At the RNC las week, Nikki Haley said the following:

We said in South Carolina that if you have to show a picture ID to buy Sudafed, if you have to show picture ID to set foot on an airplane, then you should have to show picture ID to protect one of the most valuable, most central sacred rights we’re blessed with in America, the right to vote

The detail aside that there’s no constitutional right to pseudoephedrine and airtravel, this is actually an example of a pattern I’ve seen where erosion of privacy rights (both of customers and especially workers) in private business settings is then used to normalize this break of privacy to the point where it becomes acceptable for government to do the same, despite the fact that in many cases, the government would not really have a right to do so due to the restrictions the US constitution has placed on it. For example, a few months back when I was out protesting the installation of surveillance cameras by the Police throughout the downtown area, a common argument I heard (both before and during the protest) was that stores have surveillance cameras watching customers and workers, so why was it suddenly a problem when the city decided to also protect against criminals by watching people? Another example is the fact that a lot of Americans will argue for drug-testing of welfare recipients based on the fact that businesses like Walmart already demand drug-tests from prospective employees.
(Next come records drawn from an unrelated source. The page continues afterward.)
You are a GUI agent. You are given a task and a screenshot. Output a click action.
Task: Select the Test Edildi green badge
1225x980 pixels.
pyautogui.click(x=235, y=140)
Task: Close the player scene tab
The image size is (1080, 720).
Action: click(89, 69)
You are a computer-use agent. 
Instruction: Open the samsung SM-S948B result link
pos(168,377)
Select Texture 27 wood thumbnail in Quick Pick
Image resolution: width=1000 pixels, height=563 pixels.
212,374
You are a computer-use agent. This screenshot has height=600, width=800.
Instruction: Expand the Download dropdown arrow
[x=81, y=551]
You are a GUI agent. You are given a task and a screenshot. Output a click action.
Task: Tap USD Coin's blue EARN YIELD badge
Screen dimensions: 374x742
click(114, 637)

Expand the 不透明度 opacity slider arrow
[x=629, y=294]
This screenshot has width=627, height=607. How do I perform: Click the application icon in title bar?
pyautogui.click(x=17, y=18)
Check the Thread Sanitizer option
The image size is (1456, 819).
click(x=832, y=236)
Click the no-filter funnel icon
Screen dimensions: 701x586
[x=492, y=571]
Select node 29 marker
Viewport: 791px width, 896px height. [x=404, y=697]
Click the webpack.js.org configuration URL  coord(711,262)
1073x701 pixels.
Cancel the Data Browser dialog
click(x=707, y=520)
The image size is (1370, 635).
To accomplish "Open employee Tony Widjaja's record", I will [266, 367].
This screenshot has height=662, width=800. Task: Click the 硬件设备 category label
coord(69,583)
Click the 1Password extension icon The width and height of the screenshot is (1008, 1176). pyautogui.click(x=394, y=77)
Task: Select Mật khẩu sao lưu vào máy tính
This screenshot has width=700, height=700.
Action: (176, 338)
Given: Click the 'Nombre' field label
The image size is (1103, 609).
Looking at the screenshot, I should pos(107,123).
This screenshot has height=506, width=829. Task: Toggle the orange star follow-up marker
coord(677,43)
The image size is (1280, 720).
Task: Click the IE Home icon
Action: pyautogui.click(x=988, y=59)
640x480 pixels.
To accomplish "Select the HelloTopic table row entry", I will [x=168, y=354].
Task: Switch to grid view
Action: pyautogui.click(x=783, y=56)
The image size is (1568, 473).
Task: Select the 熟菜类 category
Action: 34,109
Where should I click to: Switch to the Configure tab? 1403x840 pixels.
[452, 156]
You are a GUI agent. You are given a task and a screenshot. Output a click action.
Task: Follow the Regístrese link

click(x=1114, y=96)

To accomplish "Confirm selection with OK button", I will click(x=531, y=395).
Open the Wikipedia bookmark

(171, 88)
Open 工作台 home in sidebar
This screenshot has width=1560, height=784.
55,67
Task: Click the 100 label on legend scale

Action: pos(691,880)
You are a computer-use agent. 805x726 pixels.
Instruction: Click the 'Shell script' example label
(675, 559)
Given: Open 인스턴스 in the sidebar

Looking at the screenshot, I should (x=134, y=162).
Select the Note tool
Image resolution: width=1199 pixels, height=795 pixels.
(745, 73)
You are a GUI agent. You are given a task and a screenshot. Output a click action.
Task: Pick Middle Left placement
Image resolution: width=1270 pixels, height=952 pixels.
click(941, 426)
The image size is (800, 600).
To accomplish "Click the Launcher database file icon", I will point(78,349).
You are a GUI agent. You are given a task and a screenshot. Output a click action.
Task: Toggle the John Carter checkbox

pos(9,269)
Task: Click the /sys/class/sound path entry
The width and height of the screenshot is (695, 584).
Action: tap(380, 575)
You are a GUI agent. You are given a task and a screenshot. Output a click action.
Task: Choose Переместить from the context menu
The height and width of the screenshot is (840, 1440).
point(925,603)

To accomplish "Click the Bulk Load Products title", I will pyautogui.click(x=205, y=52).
I think this normalization of invasion into customers’ and workers’ privacy is potentially dangerous and corrosive to a society, if it can really lead to this kind of acceptance of government invasion of privacy (as well as, of course, on its own terms. drug testing employees in jobs where it’s entirely fucking irrelevant is fucked up, and really just a manifestation of classism, a means of debasing poor people further). It’s another reason why pretending that government is the only power capable of limiting people’s freedom while completely ignoring the business sector is stupid and dangerous. Businesses, too, should have limits on just what they should be allowed to do to their customers; and especially their workers, since abuse of workers by businesses seems to be followed shortly by an expansion of that abuse to all poor people by the government.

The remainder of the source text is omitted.